• _Work order_: The line with "Instruction: Click the ERP Software logo icon" starts the range, and the last line of the listing ends it. Retype that range exactly, without pictures.

• _Record set_:
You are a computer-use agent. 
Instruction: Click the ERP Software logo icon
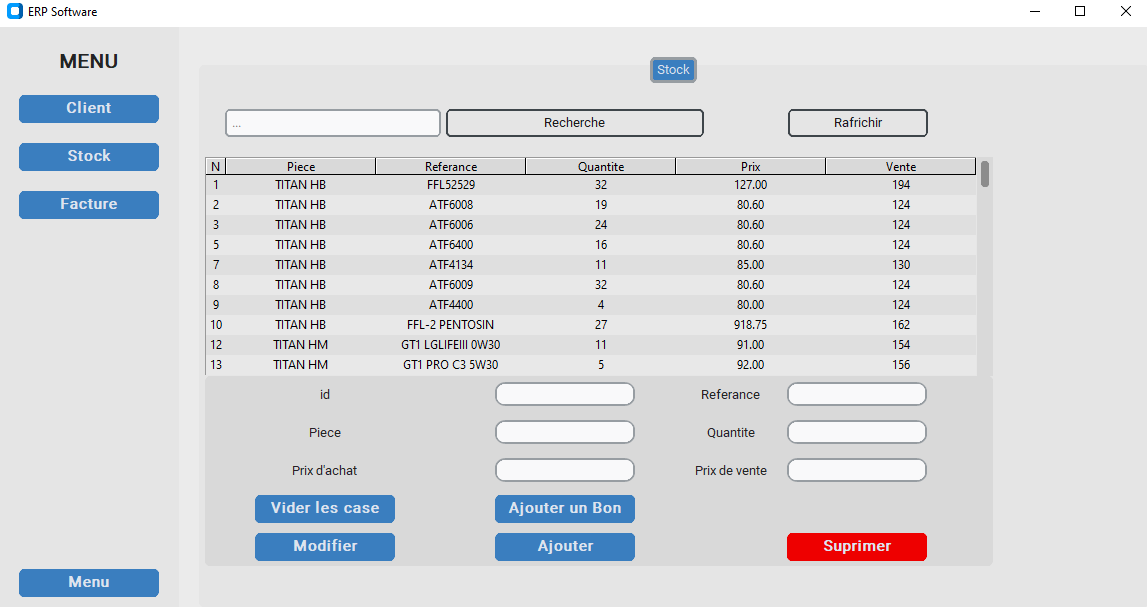tap(14, 11)
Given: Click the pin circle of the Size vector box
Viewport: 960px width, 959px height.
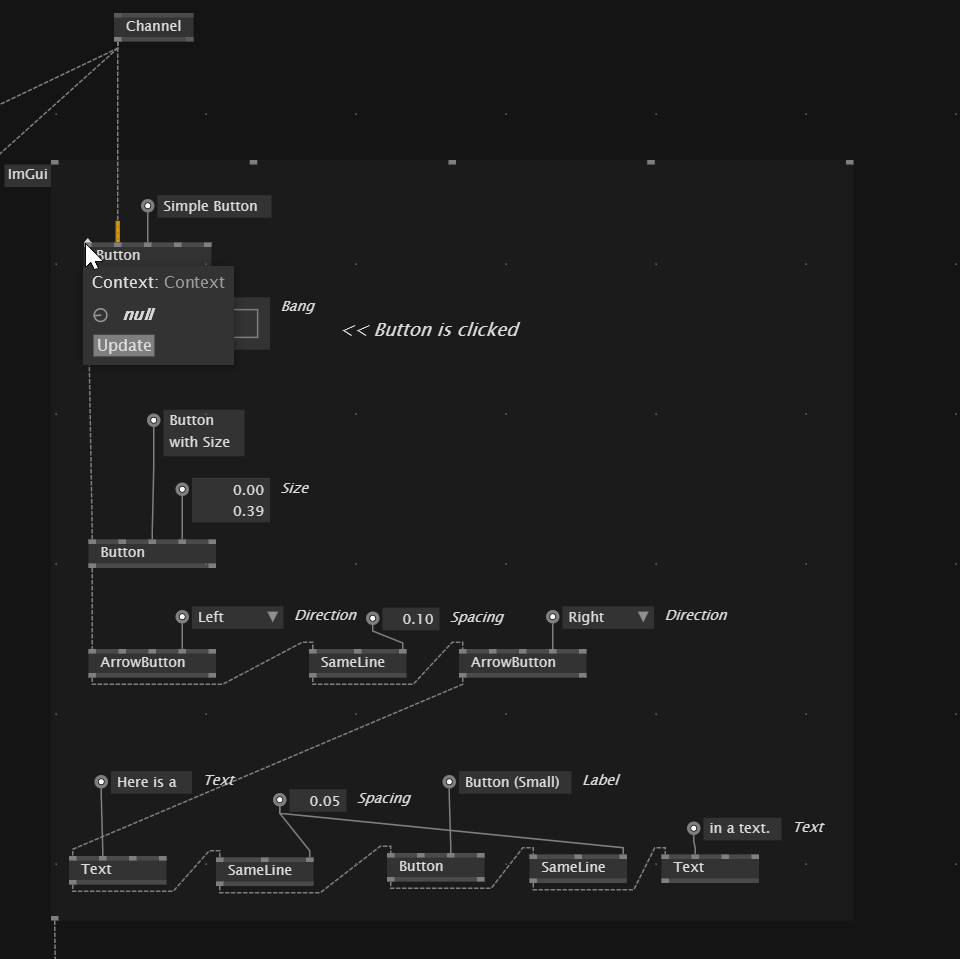Looking at the screenshot, I should 182,489.
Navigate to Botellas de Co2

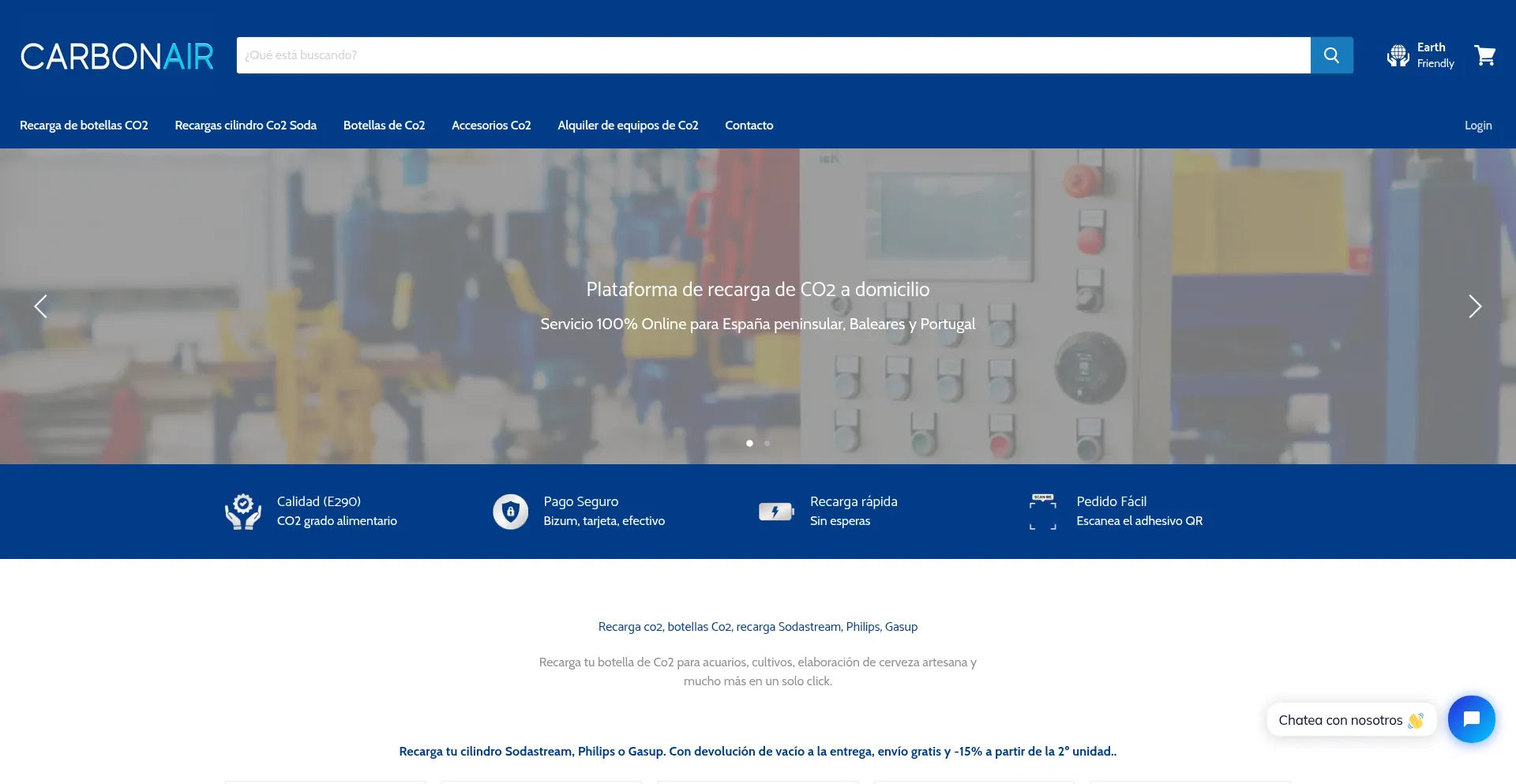click(x=384, y=126)
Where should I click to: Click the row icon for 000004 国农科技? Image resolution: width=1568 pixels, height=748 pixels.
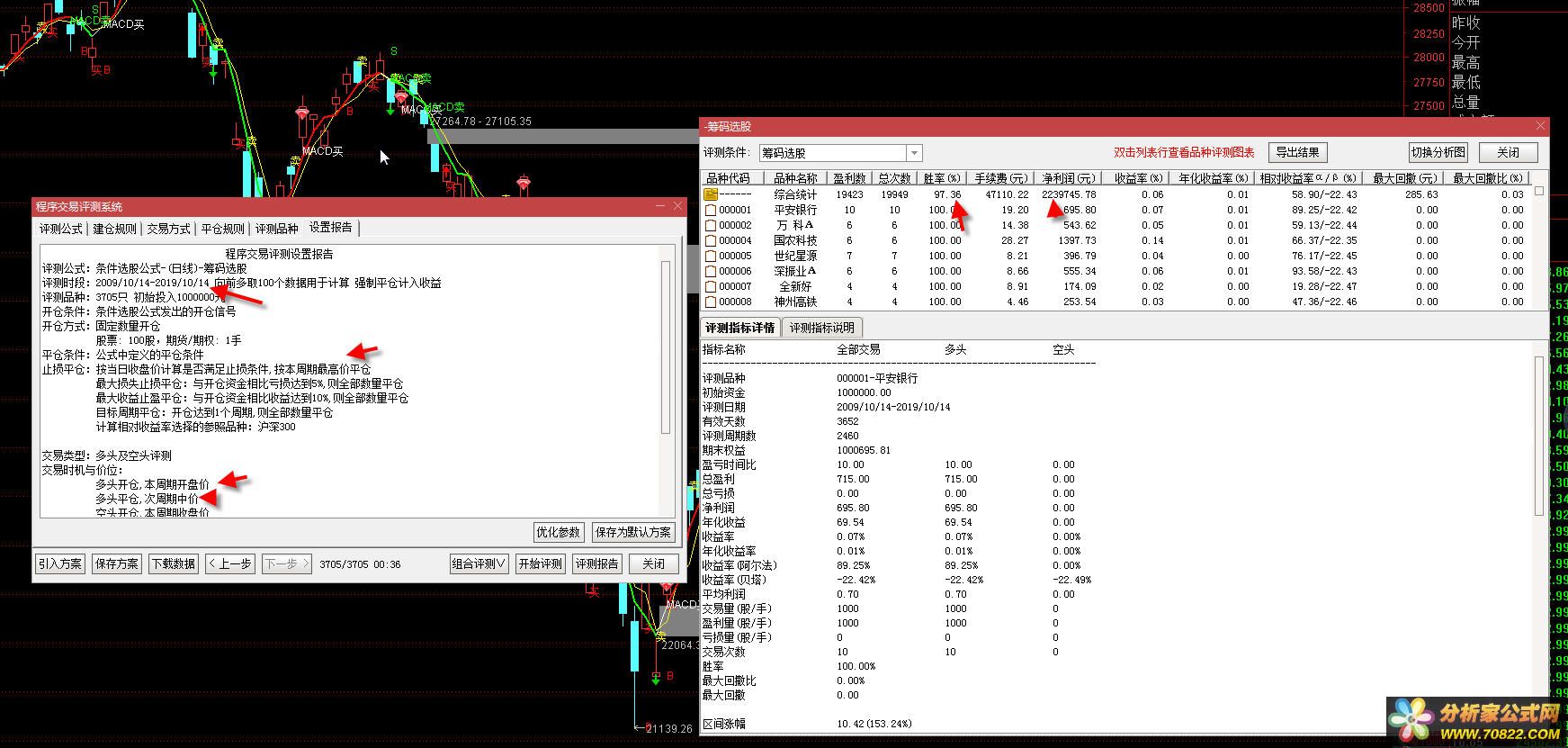711,240
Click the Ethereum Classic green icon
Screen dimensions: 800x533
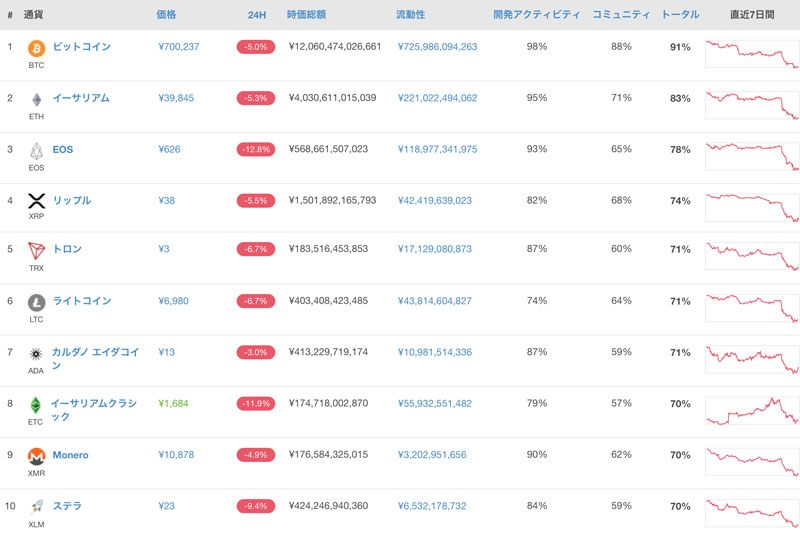tap(35, 405)
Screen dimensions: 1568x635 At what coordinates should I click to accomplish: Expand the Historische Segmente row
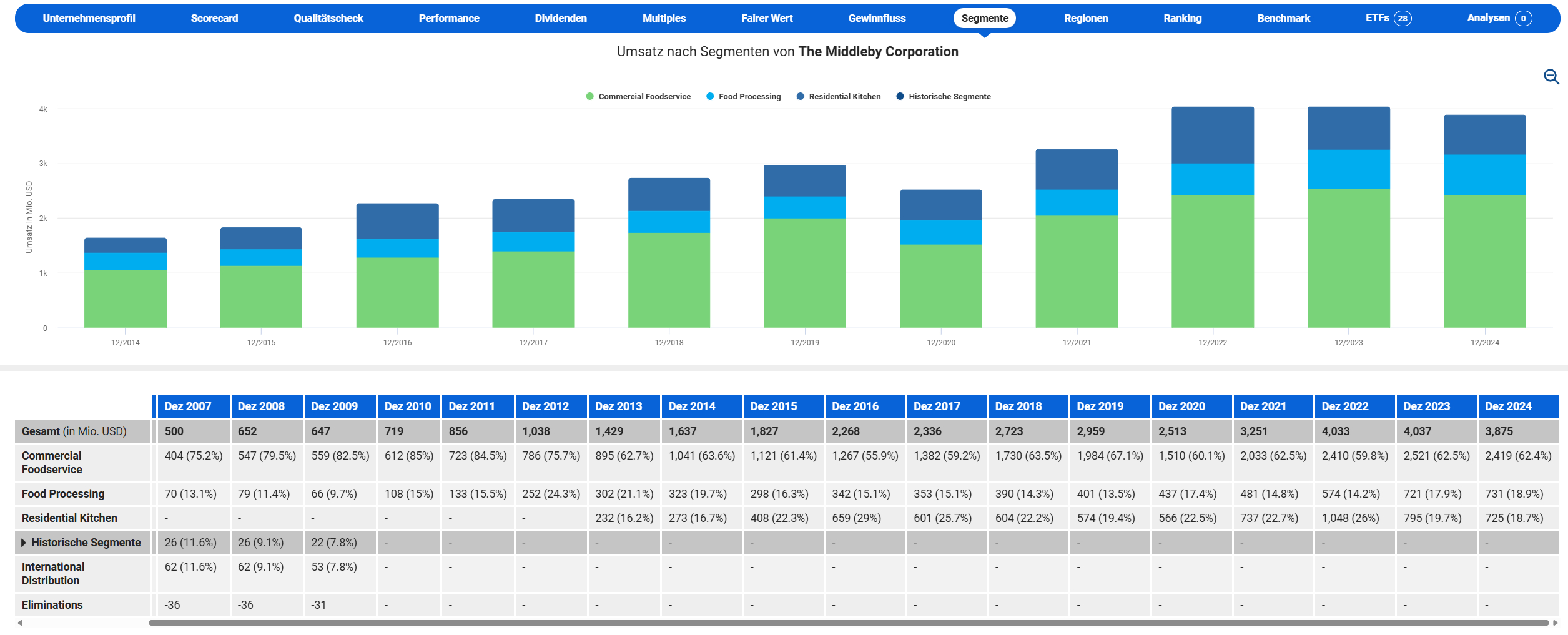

• _Task solution_:
Instruction: Click the ERP Software logo icon
tap(14, 11)
Given: Click the pin circle of the Size vector box
Viewport: 960px width, 959px height.
Looking at the screenshot, I should 182,489.
Navigate to Botellas de Co2

click(x=384, y=126)
Where should I click to: Click the row icon for 000004 国农科技? Image resolution: width=1568 pixels, height=748 pixels.
711,240
Click the Ethereum Classic green icon
Screen dimensions: 800x533
tap(35, 405)
Screen dimensions: 1568x635 At what coordinates should I click to accomplish: Expand the Historische Segmente row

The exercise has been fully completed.